START TASK MATERIAL

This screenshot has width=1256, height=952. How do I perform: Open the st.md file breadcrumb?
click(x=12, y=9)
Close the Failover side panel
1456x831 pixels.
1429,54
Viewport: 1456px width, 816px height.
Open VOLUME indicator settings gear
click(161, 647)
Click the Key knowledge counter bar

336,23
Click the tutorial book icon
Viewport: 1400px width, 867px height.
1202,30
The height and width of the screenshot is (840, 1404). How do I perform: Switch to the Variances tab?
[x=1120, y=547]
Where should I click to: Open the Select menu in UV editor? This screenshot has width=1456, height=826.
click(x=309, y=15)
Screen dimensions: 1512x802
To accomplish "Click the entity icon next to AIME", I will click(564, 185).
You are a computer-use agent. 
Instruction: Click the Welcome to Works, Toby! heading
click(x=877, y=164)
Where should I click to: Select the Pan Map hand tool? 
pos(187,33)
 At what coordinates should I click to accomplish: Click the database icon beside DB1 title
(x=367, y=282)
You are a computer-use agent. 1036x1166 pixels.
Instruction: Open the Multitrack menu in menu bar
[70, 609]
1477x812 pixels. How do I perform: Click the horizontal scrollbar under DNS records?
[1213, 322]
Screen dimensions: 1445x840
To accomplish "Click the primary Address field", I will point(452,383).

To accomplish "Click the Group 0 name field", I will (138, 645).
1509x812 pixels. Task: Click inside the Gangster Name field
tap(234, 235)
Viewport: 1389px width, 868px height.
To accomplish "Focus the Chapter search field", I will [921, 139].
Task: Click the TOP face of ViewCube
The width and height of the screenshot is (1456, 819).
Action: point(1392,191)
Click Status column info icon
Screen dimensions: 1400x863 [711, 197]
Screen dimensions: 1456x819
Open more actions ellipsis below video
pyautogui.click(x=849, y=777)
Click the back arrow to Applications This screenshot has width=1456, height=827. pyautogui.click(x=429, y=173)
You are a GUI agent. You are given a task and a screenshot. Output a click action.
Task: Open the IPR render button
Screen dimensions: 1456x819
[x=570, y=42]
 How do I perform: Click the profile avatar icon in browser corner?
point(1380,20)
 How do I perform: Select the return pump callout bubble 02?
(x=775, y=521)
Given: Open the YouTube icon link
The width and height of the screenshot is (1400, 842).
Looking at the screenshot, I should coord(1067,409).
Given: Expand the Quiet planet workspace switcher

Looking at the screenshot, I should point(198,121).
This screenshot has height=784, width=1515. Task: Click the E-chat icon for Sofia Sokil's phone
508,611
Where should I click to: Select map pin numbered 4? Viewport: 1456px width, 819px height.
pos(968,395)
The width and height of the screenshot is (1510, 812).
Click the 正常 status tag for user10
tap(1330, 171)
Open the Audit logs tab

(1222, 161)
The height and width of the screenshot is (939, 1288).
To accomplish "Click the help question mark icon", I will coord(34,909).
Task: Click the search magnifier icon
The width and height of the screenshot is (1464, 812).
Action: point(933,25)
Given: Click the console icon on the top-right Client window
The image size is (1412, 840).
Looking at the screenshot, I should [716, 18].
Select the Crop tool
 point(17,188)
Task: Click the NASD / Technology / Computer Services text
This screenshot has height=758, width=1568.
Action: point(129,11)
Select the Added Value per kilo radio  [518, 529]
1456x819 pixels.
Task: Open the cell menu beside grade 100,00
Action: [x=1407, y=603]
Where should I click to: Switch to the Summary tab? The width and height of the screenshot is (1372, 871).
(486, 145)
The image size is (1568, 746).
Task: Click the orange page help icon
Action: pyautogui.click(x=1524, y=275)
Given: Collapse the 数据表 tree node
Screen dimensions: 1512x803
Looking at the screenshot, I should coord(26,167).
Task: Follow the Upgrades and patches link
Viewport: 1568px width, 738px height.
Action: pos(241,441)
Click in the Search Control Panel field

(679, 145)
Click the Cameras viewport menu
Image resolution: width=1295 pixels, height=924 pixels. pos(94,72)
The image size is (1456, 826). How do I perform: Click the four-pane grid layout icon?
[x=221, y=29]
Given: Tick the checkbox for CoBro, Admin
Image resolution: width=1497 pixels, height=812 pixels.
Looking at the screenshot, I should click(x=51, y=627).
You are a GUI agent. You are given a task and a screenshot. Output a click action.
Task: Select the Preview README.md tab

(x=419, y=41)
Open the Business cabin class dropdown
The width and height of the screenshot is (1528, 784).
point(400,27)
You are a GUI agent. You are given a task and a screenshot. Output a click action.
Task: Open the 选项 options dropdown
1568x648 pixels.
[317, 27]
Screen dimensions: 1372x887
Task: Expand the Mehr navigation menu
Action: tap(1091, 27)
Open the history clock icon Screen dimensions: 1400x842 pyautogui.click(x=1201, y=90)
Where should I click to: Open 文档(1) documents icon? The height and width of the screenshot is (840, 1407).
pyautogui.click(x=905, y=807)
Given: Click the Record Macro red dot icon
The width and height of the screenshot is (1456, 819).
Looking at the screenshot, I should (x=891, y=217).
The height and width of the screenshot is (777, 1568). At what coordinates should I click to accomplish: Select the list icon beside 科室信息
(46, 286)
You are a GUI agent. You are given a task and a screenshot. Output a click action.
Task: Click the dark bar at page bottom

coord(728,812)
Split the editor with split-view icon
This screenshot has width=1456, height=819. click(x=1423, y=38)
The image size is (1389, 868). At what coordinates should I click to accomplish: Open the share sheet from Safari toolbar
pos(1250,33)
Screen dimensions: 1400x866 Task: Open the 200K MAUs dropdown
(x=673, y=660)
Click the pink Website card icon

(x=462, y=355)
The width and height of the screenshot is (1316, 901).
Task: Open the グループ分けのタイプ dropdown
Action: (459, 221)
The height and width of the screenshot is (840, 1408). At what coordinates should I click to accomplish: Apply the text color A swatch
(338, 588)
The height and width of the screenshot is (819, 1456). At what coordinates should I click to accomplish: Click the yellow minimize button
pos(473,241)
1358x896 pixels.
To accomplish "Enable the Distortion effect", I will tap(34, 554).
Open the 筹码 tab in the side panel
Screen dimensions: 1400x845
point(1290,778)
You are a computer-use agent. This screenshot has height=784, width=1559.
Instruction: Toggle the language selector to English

END TASK MATERIAL

Look at the records above. Copy every line where the string "link" occurs.

#### ANSWER AREA
Given: Open the YouTube icon link
Task: Follow the Upgrades and patches link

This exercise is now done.